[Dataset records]
____

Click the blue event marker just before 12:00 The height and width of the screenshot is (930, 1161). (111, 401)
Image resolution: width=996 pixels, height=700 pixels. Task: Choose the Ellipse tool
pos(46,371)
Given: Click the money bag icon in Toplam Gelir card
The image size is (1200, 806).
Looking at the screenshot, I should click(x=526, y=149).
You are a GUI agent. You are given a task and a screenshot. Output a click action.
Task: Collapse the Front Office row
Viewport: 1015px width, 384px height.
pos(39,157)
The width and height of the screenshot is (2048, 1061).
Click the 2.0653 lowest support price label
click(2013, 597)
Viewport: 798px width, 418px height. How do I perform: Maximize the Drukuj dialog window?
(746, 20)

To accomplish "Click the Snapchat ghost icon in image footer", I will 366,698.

____

Could you reproduce all the records exactly?

* **Expected answer**
Click the blue event marker just before 12:00 The height and width of the screenshot is (930, 1161). (111, 401)
Image resolution: width=996 pixels, height=700 pixels. Task: Choose the Ellipse tool
pos(46,371)
Given: Click the money bag icon in Toplam Gelir card
The image size is (1200, 806).
Looking at the screenshot, I should click(x=526, y=149).
You are a GUI agent. You are given a task and a screenshot. Output a click action.
Task: Collapse the Front Office row
Viewport: 1015px width, 384px height.
pos(39,157)
The width and height of the screenshot is (2048, 1061).
Click the 2.0653 lowest support price label
click(2013, 597)
Viewport: 798px width, 418px height. How do I perform: Maximize the Drukuj dialog window?
(746, 20)

To accomplish "Click the Snapchat ghost icon in image footer", I will 366,698.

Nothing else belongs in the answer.